• _Information given_:
****************************************
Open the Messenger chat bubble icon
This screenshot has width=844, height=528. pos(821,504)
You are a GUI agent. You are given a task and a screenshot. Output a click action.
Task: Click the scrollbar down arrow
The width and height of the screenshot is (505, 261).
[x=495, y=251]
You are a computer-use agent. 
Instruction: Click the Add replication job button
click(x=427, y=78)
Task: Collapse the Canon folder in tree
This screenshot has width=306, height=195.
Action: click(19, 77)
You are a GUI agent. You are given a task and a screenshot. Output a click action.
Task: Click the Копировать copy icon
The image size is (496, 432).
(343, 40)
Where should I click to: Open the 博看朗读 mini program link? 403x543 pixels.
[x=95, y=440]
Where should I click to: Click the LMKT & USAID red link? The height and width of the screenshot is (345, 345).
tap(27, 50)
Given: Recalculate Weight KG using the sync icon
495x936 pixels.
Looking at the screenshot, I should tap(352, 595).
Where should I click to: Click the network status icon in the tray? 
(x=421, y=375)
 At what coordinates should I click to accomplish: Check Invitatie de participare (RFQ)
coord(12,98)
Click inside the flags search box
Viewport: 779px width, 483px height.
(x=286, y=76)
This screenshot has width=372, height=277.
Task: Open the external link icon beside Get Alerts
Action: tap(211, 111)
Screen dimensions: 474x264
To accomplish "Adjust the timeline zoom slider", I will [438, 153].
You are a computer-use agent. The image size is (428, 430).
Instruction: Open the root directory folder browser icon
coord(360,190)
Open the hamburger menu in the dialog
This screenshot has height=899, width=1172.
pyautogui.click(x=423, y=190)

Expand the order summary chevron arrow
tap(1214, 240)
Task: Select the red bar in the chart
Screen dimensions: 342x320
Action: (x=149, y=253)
****************************************
• _Problem to solve_: Every record must be retyped so that it matches the original exactly.

• _Your response_:
Open the Messenger chat bubble icon
This screenshot has width=844, height=528. pos(821,504)
You are a GUI agent. You are given a task and a screenshot. Output a click action.
Task: Click the scrollbar down arrow
The width and height of the screenshot is (505, 261).
[x=495, y=251]
You are a computer-use agent. 
Instruction: Click the Add replication job button
click(x=427, y=78)
Task: Collapse the Canon folder in tree
This screenshot has width=306, height=195.
Action: click(19, 77)
You are a GUI agent. You are given a task and a screenshot. Output a click action.
Task: Click the Копировать copy icon
The image size is (496, 432).
(343, 40)
Where should I click to: Open the 博看朗读 mini program link? 403x543 pixels.
[x=95, y=440]
Where should I click to: Click the LMKT & USAID red link? The height and width of the screenshot is (345, 345).
tap(27, 50)
Given: Recalculate Weight KG using the sync icon
495x936 pixels.
Looking at the screenshot, I should tap(352, 595).
Where should I click to: Click the network status icon in the tray? 
(x=421, y=375)
 At what coordinates should I click to accomplish: Check Invitatie de participare (RFQ)
coord(12,98)
Click inside the flags search box
Viewport: 779px width, 483px height.
(x=286, y=76)
This screenshot has width=372, height=277.
Task: Open the external link icon beside Get Alerts
Action: tap(211, 111)
Screen dimensions: 474x264
To accomplish "Adjust the timeline zoom slider", I will [438, 153].
You are a computer-use agent. The image size is (428, 430).
Instruction: Open the root directory folder browser icon
coord(360,190)
Open the hamburger menu in the dialog
This screenshot has height=899, width=1172.
pyautogui.click(x=423, y=190)

Expand the order summary chevron arrow
tap(1214, 240)
Task: Select the red bar in the chart
Screen dimensions: 342x320
Action: (x=149, y=253)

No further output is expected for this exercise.